**REQUIRED WORK:** Quote the entries below from the line with "Screenshot is 2287x1624." through the line with "See Privacy Policy (719, 1595)", both ends included, and only those lines.

**MATERIAL PROVIDED:**
▽

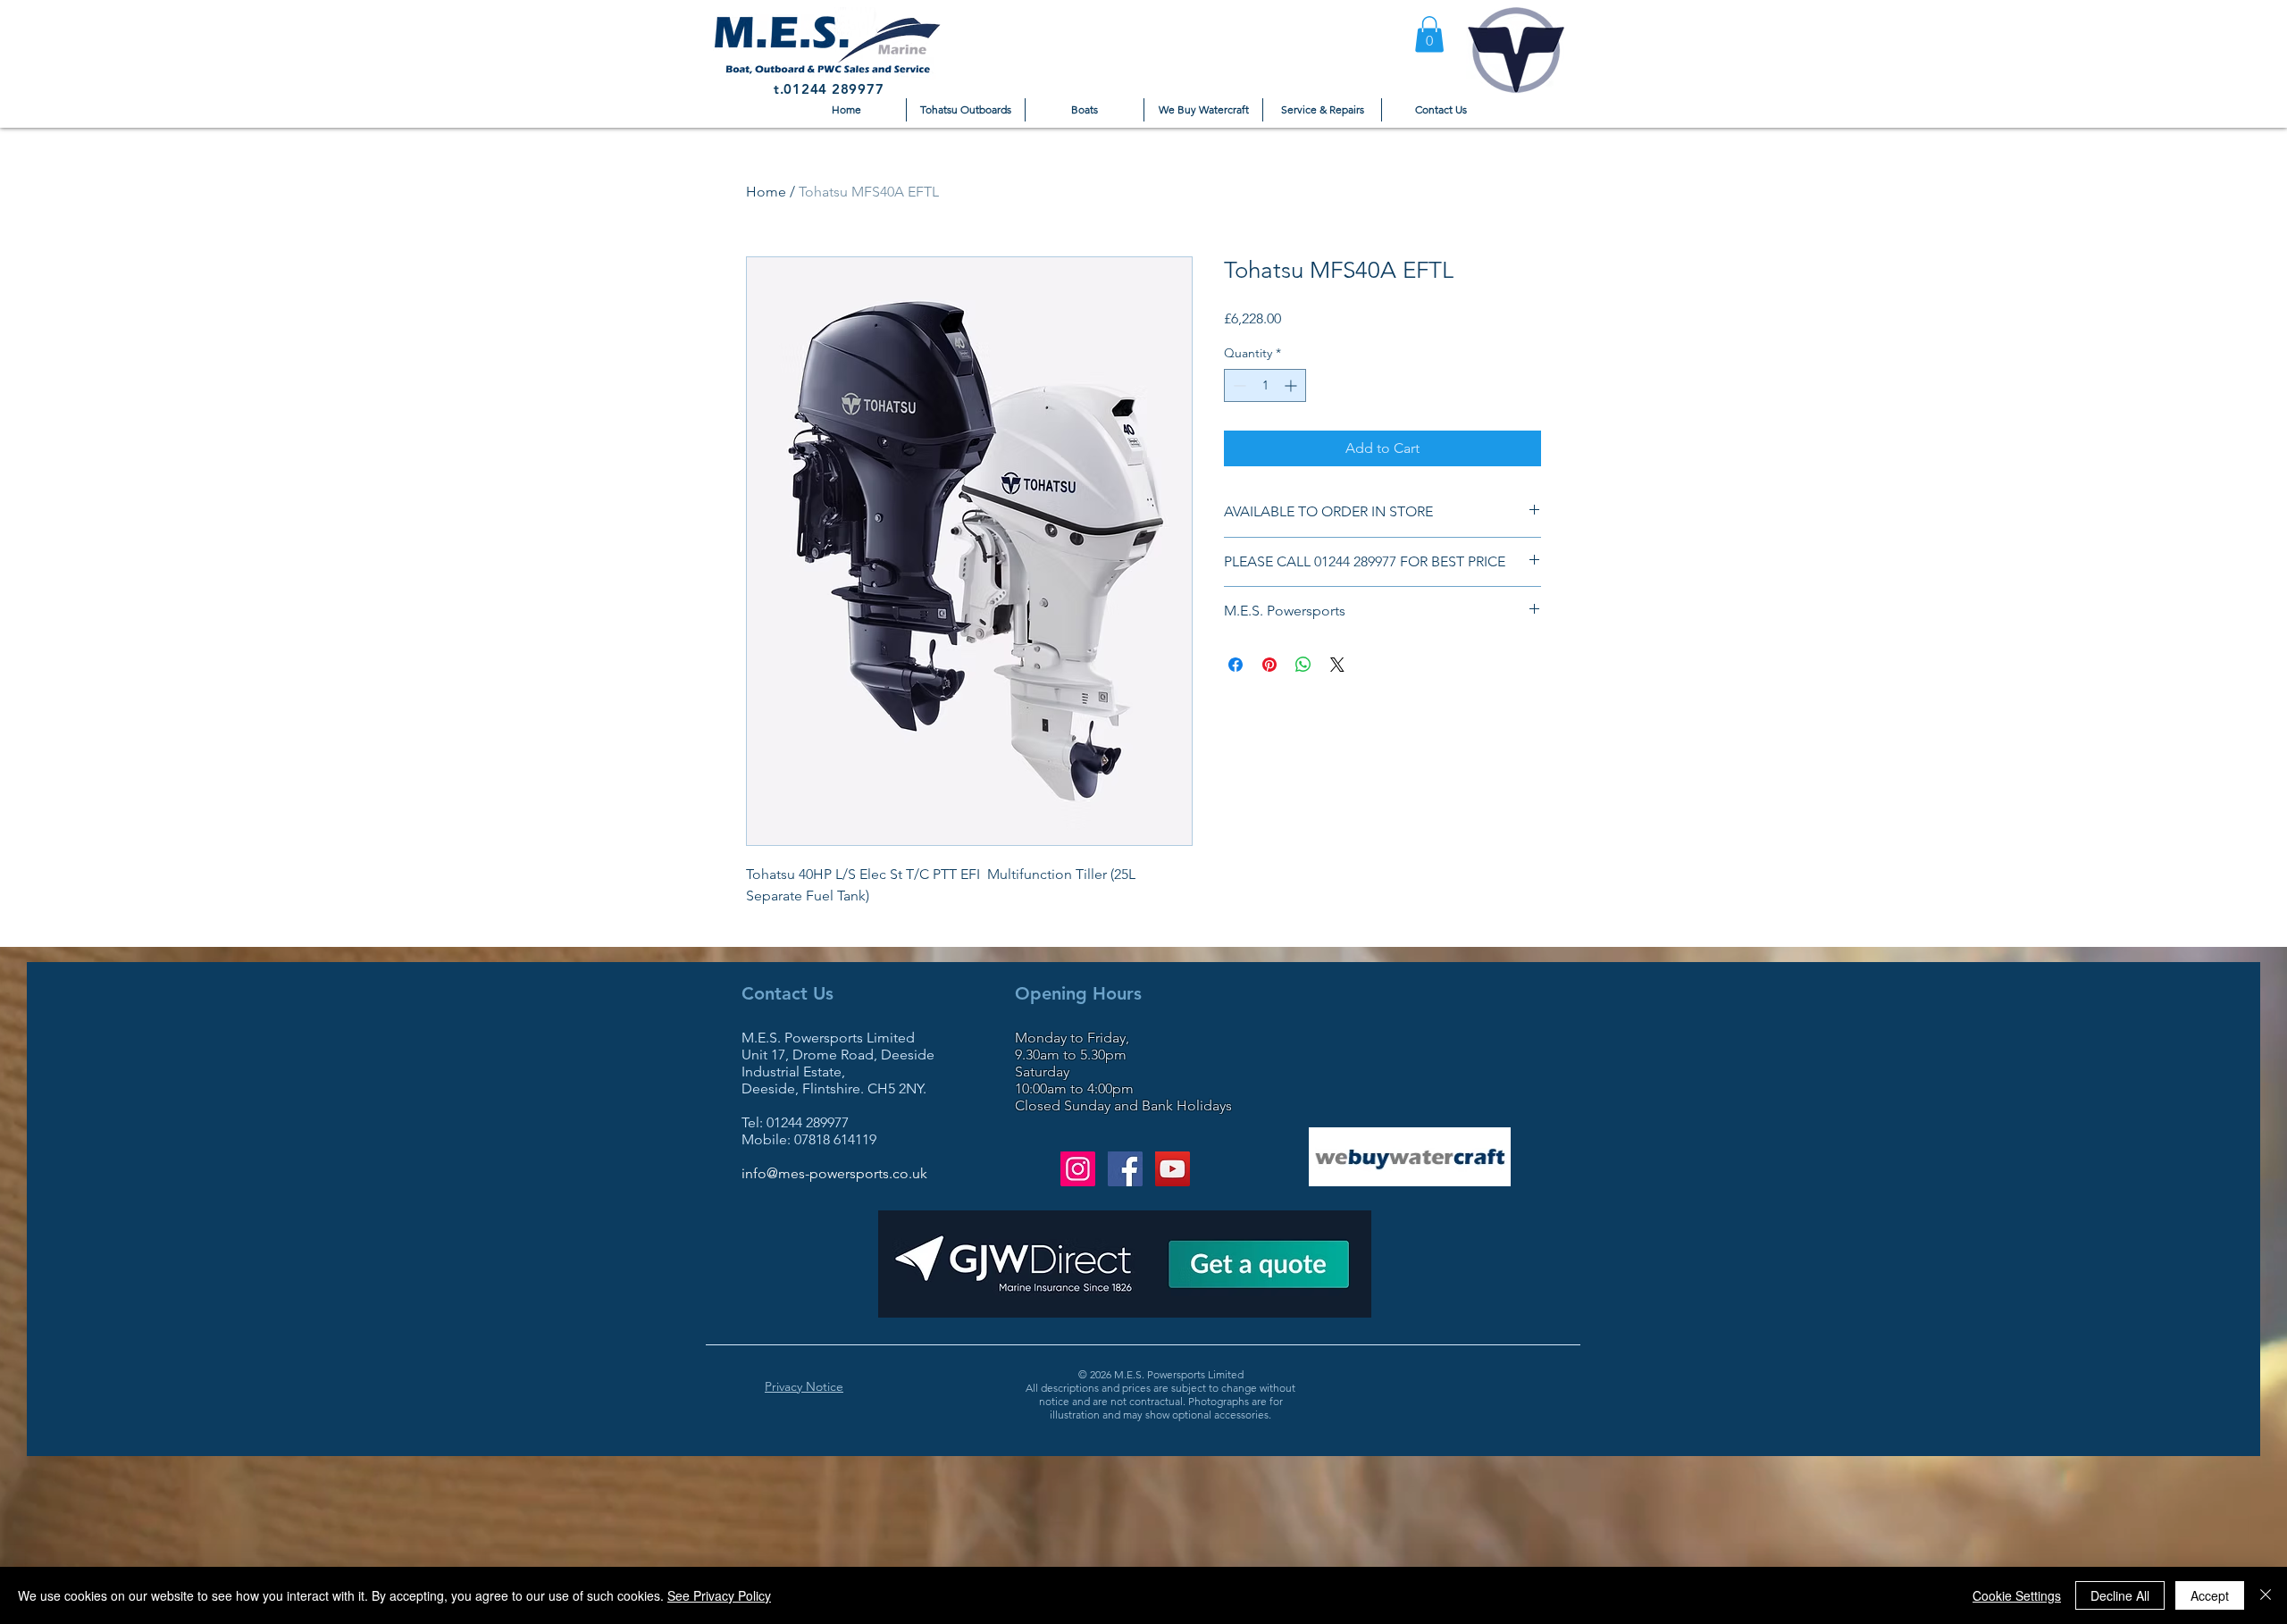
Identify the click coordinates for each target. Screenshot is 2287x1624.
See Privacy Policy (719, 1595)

△
▽

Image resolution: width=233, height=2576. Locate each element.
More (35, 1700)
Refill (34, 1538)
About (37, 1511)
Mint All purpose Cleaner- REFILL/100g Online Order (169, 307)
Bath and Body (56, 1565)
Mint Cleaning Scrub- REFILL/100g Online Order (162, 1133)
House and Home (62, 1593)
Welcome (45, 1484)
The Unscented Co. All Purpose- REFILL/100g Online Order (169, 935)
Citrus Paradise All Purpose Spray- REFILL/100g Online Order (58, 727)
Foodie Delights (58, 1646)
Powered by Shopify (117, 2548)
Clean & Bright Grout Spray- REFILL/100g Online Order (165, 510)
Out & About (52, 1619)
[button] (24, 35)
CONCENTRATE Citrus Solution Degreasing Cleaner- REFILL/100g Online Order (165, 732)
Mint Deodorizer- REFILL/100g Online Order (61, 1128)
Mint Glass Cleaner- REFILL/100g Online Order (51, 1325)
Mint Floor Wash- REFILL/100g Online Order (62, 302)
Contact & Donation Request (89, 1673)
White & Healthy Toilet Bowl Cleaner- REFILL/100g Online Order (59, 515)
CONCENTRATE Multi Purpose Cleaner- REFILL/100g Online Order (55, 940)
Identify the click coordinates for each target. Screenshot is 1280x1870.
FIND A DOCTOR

△
▽

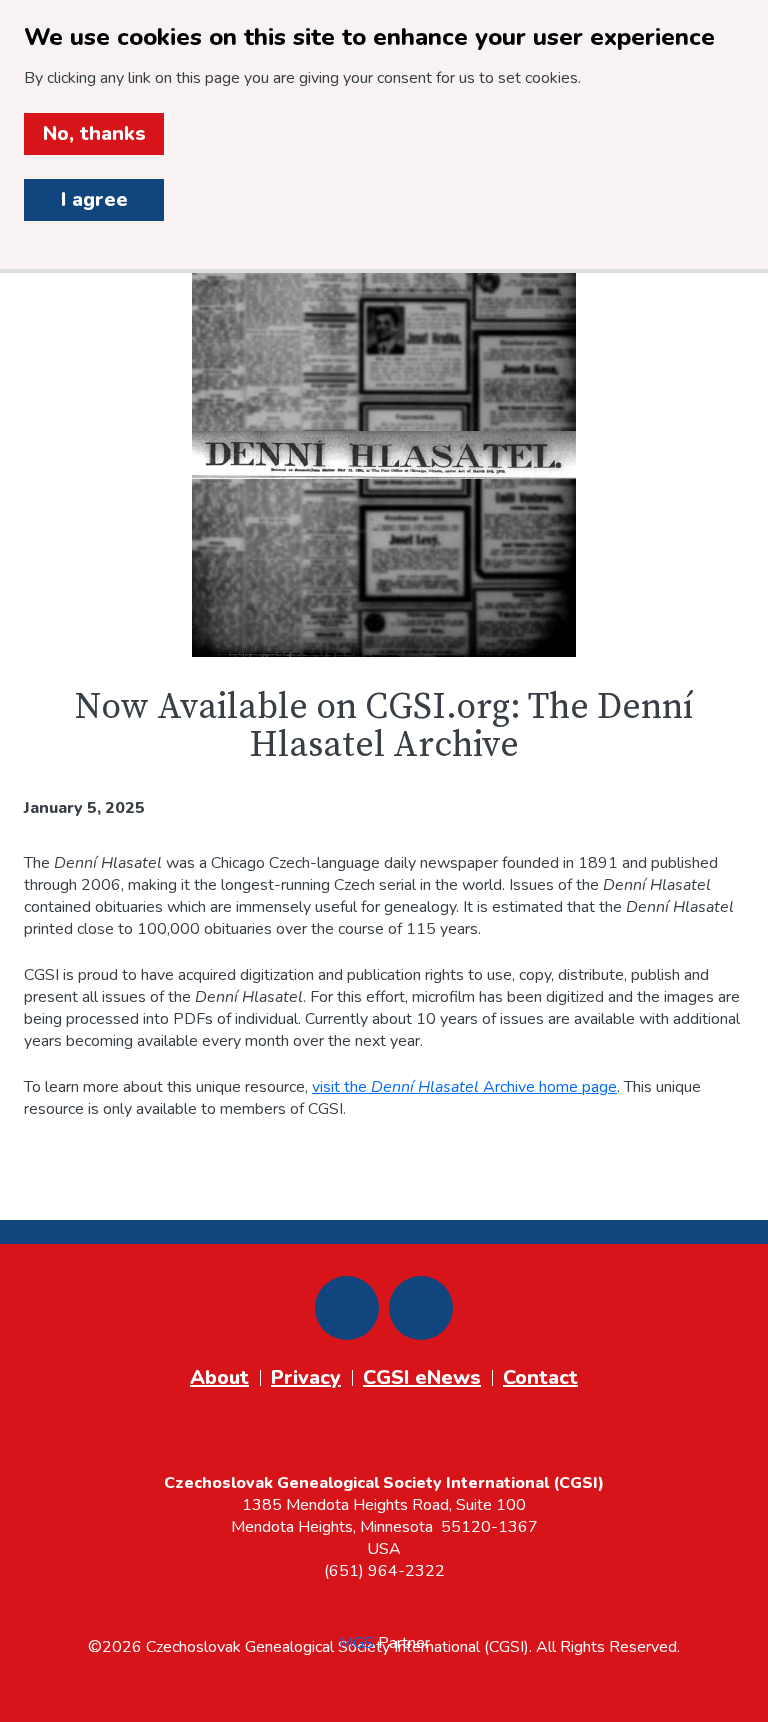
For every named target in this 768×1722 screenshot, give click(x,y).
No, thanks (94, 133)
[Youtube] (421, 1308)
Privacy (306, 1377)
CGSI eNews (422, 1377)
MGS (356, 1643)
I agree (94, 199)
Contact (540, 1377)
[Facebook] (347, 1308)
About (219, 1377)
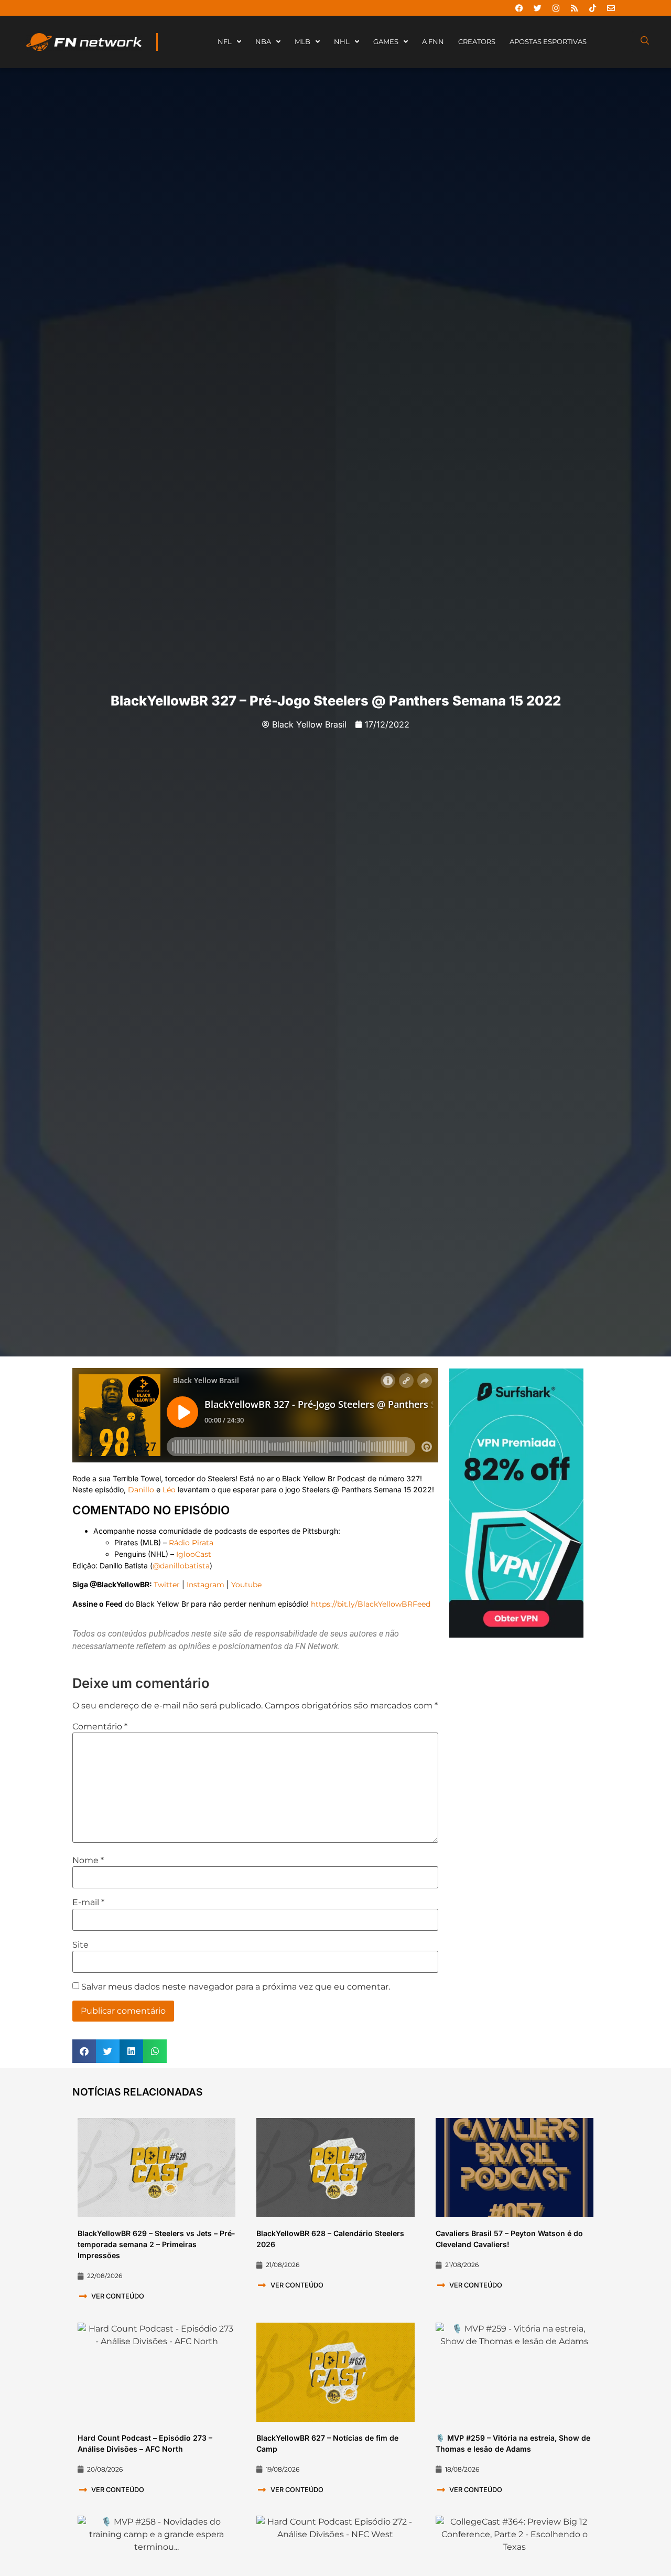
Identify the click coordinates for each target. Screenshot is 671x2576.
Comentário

△

**EXERCISE OUTPUT:**
Identify the click coordinates for each target. Screenshot is 2287x1624.
See Privacy Policy (719, 1595)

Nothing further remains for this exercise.